JAKARTA – Rupiah tetap berada di area negatif pada perdagangan Rabu (6/9) sore dikarenakan perlambatan ekonomi global, salah satunya laporan data PMI Eropa yang melambat lebih cepat dari yang diperkirakan. Menurut catatan Bloomberg Index pukul 14.59 WIB, mata uang Garuda berakhir melemah 24,5 poin atau 16% ke level Rp15.294,5 per dolar AS.
Mayoritas mata uang di kawasan Benua Asia juga terpantau tidak berdaya menghadapi greenback. Won Korea Selatan menjadi yang paling terpuruk setelah melorot 0,39%, diikuti yuan China dan baht Thailand yang sama-sama terkoreksi 0,23%, serta dolar singapura yang melemah 0,15%. Sebaliknya, yen Jepang masih mampu menguat meskipun sangat tipis, cuma 0,02%.
“Rupiah diperkirakan akan kembali melemah imbas penguatan dolar AS di tengah sentimen perlambatan ekonomi global,” tutur analis pasar uang, Lukman Leong, pagi tadi seperti dikutip dari CNN Indonesia. “Permintaan kuat terhadap dolar AS dipicu oleh aksi flight to safety setelah data PMI China dan Eropa dilaporkan lebih lemah dari perkiraan.”

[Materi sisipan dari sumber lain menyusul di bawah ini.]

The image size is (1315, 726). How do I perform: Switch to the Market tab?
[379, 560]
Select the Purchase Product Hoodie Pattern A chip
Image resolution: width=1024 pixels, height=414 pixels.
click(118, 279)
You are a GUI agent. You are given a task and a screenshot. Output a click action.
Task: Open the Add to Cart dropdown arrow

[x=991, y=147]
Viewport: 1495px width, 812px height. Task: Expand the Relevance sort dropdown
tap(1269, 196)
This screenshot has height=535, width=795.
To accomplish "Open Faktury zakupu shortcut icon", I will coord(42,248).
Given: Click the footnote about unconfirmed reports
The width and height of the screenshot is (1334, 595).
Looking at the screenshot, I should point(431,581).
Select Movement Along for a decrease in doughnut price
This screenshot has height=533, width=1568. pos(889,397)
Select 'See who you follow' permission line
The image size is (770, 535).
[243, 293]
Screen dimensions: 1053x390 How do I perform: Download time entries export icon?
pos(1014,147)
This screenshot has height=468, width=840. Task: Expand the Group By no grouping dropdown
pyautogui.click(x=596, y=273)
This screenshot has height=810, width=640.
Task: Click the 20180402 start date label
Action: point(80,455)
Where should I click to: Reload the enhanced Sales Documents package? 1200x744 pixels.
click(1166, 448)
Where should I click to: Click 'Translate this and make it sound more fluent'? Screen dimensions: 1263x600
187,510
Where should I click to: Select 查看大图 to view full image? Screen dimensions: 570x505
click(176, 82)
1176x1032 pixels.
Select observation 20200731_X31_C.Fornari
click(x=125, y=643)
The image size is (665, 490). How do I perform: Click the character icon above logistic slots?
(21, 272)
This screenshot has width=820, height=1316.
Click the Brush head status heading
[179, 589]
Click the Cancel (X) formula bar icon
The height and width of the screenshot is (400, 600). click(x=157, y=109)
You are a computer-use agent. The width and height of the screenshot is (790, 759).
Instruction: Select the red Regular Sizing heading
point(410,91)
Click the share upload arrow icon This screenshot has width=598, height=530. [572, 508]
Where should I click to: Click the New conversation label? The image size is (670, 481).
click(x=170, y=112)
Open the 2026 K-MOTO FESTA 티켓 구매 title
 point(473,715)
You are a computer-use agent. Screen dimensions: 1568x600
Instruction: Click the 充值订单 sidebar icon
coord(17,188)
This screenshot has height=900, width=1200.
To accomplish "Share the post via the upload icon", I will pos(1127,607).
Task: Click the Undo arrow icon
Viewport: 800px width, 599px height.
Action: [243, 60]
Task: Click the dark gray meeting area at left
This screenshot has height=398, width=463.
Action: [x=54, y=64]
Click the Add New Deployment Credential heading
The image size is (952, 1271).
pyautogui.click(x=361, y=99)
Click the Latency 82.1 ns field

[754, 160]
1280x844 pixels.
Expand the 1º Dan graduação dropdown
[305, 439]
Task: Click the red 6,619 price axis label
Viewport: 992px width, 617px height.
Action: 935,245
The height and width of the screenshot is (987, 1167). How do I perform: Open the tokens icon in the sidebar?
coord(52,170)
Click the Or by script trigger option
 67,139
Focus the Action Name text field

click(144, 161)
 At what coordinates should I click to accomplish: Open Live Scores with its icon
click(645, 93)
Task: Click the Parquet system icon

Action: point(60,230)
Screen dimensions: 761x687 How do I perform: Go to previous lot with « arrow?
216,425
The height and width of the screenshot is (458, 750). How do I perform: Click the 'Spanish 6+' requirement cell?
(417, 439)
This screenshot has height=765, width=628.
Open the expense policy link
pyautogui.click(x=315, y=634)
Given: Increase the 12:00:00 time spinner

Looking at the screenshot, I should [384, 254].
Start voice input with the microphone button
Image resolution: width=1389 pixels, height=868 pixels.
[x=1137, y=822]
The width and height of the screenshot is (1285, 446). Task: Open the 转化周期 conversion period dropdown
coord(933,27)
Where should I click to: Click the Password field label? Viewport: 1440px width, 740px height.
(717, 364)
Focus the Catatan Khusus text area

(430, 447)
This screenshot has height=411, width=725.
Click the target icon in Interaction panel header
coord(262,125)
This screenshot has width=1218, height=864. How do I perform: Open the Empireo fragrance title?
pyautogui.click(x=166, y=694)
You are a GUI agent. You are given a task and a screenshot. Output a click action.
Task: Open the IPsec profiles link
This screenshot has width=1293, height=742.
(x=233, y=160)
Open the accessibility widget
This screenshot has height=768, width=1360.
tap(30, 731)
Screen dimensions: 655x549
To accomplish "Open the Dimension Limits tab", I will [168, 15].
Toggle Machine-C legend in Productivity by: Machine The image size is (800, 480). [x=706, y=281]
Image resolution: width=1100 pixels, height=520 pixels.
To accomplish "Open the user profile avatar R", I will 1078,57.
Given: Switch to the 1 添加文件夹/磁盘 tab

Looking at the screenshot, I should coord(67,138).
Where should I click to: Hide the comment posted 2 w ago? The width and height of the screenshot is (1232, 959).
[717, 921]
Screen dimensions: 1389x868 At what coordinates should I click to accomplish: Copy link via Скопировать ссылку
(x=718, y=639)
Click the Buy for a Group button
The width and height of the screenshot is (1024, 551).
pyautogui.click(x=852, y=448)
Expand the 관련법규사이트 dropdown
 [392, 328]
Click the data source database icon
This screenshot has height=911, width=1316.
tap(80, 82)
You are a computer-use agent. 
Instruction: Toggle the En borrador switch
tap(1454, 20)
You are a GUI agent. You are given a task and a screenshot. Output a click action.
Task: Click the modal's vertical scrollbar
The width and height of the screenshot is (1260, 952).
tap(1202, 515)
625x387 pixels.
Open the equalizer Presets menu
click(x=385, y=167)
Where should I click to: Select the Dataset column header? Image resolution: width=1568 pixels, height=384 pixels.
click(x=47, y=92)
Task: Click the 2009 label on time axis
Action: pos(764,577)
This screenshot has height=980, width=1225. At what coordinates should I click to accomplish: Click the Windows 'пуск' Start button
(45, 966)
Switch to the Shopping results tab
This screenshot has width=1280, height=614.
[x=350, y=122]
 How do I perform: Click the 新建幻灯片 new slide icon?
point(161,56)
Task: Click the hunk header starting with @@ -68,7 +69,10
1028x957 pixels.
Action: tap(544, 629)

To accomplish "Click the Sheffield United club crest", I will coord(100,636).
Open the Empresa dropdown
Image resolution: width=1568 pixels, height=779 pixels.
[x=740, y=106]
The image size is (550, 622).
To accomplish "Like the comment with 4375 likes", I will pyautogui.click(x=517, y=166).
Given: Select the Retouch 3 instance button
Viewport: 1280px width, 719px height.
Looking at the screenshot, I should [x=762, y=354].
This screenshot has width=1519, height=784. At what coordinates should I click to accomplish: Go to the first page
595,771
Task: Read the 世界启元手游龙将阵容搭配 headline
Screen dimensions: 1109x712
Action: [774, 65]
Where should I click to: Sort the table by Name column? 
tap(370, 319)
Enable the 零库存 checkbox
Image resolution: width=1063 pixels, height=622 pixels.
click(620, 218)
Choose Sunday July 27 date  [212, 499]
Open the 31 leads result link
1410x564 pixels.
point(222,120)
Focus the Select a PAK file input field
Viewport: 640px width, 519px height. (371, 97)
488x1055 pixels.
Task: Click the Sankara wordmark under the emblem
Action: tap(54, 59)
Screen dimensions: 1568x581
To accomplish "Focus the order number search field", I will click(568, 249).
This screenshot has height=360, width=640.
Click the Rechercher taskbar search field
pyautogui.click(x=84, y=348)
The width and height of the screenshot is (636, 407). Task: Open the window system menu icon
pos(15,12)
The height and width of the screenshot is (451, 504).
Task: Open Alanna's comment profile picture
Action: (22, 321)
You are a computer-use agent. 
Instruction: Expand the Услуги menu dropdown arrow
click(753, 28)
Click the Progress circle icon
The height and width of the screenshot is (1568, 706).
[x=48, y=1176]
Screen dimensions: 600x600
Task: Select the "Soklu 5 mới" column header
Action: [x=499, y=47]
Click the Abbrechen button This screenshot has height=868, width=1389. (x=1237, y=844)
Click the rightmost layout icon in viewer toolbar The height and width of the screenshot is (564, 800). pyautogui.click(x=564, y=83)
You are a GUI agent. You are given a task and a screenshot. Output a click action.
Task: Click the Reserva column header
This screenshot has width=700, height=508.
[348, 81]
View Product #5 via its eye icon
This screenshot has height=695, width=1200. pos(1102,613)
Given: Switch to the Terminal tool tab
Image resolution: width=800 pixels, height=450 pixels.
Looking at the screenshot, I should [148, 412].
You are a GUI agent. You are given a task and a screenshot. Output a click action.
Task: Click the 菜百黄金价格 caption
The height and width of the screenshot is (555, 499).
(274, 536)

Penurunan aktivitas bisnis di Eropa bulan Agustus 2023 dilaporkan meningkat lebih cepat dari yang diperkirakan karena industri jasa yang dominan di blok tersebut mengalami kontraksi. Composite Purchasing Managers’ Index (PMI) akhir HCOB zona Eropa, yang disusun oleh S&P Global dan dipandang sebagai barometer yang baik untuk kesehatan ekonomi secara keseluruhan, turun menjadi 46,7 dari 48,6 pada bulan sebelumnya, sekaligus tingkat terendah yang belum pernah terlihat sejak November 2020.
“Angka zona Eropa tidak tergelincir ke dalam resesi pada paruh pertama tahun ini, tetapi paruh kedua akan menghadirkan tantangan yang lebih besar,” kata kepala ekonom di Hamburg Commercial Bank, Cyrus de la Rubia, dilansir dari Reuters. “Angka-angka yang mengecewakan berkontribusi pada revisi ke bawah perkiraan PDB kami yang sekarang berada di -0,1% untuk kuartal ketiga.”
PMI jasa utama turun menjadi 47,9 dari 50,9, sekaligus di bawah perkiraan awal 48,3, karena konsumen yang berutang merasakan tekanan dari kenaikan biaya pinjaman dan tingginya biaya hidup yang mengekang pengeluaran. Indeks bisnis baru, yang merupakan ukuran permintaan, turun jauh di bawah titik impas menjadi 46,7 dari 48,2, level terendah yang belum pernah terlihat sejak awal tahun 2021
Survei terbaru European Central Bank (ECB) mengatakan ekspektasi inflasi zona Eropa dalam tiga tahun ke depan meningkat pada bulan Juli, dari 2,3% menjadi 2,4%, sedangkan ekspektasi satu tahun tidak berubah pada 3,4%. Hal tersebut merupakan kabar tidak menyenangkan bagi ECB, yang telah menaikkan suku bunga menjadi 3,75% selama setahun berturut-turut dalam upaya menekan inflasi ke target 2%.